##### Material for this exercise #####

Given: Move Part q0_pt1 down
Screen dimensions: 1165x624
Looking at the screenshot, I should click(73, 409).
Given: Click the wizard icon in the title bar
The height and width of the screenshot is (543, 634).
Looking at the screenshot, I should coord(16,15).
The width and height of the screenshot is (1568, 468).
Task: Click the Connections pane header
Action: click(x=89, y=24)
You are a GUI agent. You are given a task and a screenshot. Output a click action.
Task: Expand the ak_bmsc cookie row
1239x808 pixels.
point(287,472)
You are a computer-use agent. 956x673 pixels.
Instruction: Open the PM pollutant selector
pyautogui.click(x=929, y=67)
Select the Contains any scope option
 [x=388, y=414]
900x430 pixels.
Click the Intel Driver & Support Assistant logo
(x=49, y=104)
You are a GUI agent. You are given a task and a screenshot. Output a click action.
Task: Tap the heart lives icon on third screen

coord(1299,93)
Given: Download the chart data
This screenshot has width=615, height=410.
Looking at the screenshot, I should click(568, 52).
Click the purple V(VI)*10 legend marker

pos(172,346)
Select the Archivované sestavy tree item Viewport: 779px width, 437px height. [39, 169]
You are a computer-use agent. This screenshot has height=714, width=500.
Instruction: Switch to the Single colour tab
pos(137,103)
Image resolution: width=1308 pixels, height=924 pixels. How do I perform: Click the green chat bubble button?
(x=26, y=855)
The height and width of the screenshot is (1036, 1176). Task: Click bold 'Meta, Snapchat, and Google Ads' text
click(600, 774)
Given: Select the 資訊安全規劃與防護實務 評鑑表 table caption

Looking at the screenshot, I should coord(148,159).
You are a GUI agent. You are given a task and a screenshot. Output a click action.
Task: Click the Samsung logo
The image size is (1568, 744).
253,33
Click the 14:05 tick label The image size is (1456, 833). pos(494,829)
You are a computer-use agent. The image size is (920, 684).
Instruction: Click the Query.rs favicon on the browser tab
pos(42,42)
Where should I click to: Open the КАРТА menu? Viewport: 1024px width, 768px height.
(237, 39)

#####

__Task details__. Write out the data exactly as it stands.

__The answer__.
Given: Move Part q0_pt1 down
Screen dimensions: 1165x624
Looking at the screenshot, I should click(73, 409).
Given: Click the wizard icon in the title bar
The height and width of the screenshot is (543, 634).
Looking at the screenshot, I should coord(16,15).
The width and height of the screenshot is (1568, 468).
Task: Click the Connections pane header
Action: click(x=89, y=24)
You are a GUI agent. You are given a task and a screenshot. Output a click action.
Task: Expand the ak_bmsc cookie row
1239x808 pixels.
point(287,472)
You are a computer-use agent. 956x673 pixels.
Instruction: Open the PM pollutant selector
pyautogui.click(x=929, y=67)
Select the Contains any scope option
 [x=388, y=414]
900x430 pixels.
Click the Intel Driver & Support Assistant logo
(x=49, y=104)
You are a GUI agent. You are given a task and a screenshot. Output a click action.
Task: Tap the heart lives icon on third screen

coord(1299,93)
Given: Download the chart data
This screenshot has width=615, height=410.
Looking at the screenshot, I should click(568, 52).
Click the purple V(VI)*10 legend marker

pos(172,346)
Select the Archivované sestavy tree item Viewport: 779px width, 437px height. [39, 169]
You are a computer-use agent. This screenshot has height=714, width=500.
Instruction: Switch to the Single colour tab
pos(137,103)
Image resolution: width=1308 pixels, height=924 pixels. How do I perform: Click the green chat bubble button?
(x=26, y=855)
The height and width of the screenshot is (1036, 1176). Task: Click bold 'Meta, Snapchat, and Google Ads' text
click(600, 774)
Given: Select the 資訊安全規劃與防護實務 評鑑表 table caption

Looking at the screenshot, I should coord(148,159).
You are a GUI agent. You are given a task and a screenshot. Output a click action.
Task: Click the Samsung logo
The image size is (1568, 744).
253,33
Click the 14:05 tick label The image size is (1456, 833). pos(494,829)
You are a computer-use agent. The image size is (920, 684).
Instruction: Click the Query.rs favicon on the browser tab
pos(42,42)
Where should I click to: Open the КАРТА menu? Viewport: 1024px width, 768px height.
(237, 39)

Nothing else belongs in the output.